## START SUPPLIED RECORDS

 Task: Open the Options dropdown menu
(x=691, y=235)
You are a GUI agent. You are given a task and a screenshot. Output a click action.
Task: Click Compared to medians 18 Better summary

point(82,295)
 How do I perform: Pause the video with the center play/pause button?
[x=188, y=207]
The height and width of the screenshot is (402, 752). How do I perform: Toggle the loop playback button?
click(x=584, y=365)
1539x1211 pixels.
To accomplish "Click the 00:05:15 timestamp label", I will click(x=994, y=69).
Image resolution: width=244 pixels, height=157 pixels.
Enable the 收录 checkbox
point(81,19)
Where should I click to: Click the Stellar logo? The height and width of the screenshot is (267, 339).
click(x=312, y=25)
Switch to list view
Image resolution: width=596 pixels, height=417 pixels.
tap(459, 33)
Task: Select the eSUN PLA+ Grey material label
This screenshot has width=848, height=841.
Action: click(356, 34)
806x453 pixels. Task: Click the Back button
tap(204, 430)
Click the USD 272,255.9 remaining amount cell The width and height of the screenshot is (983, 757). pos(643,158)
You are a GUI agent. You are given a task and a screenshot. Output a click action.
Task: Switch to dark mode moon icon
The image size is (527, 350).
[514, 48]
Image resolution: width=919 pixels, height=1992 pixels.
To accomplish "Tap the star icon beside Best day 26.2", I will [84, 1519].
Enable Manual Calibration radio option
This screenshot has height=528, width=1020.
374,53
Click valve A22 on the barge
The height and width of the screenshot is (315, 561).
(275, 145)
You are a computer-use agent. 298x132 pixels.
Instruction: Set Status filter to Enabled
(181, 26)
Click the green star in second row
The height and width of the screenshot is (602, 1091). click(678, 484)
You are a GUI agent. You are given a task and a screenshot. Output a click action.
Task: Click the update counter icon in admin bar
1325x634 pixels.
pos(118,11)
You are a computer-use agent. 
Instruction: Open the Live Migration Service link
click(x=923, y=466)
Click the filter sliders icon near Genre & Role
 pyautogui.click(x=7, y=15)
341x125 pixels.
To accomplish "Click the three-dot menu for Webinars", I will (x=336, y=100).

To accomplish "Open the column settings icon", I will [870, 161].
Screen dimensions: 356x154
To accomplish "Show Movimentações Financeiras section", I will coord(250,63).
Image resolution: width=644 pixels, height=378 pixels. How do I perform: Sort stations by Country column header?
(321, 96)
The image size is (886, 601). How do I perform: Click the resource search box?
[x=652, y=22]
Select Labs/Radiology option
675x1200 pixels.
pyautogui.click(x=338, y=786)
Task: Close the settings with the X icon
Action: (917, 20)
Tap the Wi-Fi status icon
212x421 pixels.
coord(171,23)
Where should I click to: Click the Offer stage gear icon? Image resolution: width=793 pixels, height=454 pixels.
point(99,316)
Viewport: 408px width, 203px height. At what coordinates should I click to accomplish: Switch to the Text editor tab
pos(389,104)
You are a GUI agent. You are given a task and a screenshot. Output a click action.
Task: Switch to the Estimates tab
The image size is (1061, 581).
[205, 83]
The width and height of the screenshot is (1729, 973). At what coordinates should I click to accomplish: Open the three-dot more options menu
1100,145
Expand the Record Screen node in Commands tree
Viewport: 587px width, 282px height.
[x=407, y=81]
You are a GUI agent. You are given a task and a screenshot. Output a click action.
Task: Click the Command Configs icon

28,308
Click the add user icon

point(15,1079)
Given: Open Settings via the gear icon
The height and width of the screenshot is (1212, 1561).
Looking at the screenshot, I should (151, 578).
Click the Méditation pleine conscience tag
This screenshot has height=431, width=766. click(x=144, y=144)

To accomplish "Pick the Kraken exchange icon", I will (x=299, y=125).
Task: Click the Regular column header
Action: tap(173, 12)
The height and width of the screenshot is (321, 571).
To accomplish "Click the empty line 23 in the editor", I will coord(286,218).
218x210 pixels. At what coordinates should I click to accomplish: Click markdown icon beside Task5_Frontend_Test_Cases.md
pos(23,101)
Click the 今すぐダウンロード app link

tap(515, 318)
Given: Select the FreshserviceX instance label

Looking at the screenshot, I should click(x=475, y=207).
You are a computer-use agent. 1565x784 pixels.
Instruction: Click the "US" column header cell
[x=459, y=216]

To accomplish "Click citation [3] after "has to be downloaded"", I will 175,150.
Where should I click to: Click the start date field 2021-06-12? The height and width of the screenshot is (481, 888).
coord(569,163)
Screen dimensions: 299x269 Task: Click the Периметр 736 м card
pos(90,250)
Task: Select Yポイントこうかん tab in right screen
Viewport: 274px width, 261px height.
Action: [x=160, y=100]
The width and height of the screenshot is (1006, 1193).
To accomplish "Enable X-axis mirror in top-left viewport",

## END SUPPLIED RECORDS

_GIVEN REQUEST:_
Copy the items word for word from the first line through the line that contains "tap(459, 33)", including that line.

_THE OUTPUT:_
 Task: Open the Options dropdown menu
(x=691, y=235)
You are a GUI agent. You are given a task and a screenshot. Output a click action.
Task: Click Compared to medians 18 Better summary

point(82,295)
 How do I perform: Pause the video with the center play/pause button?
[x=188, y=207]
The height and width of the screenshot is (402, 752). How do I perform: Toggle the loop playback button?
click(x=584, y=365)
1539x1211 pixels.
To accomplish "Click the 00:05:15 timestamp label", I will click(x=994, y=69).
Image resolution: width=244 pixels, height=157 pixels.
Enable the 收录 checkbox
point(81,19)
Where should I click to: Click the Stellar logo? The height and width of the screenshot is (267, 339).
click(x=312, y=25)
Switch to list view
Image resolution: width=596 pixels, height=417 pixels.
tap(459, 33)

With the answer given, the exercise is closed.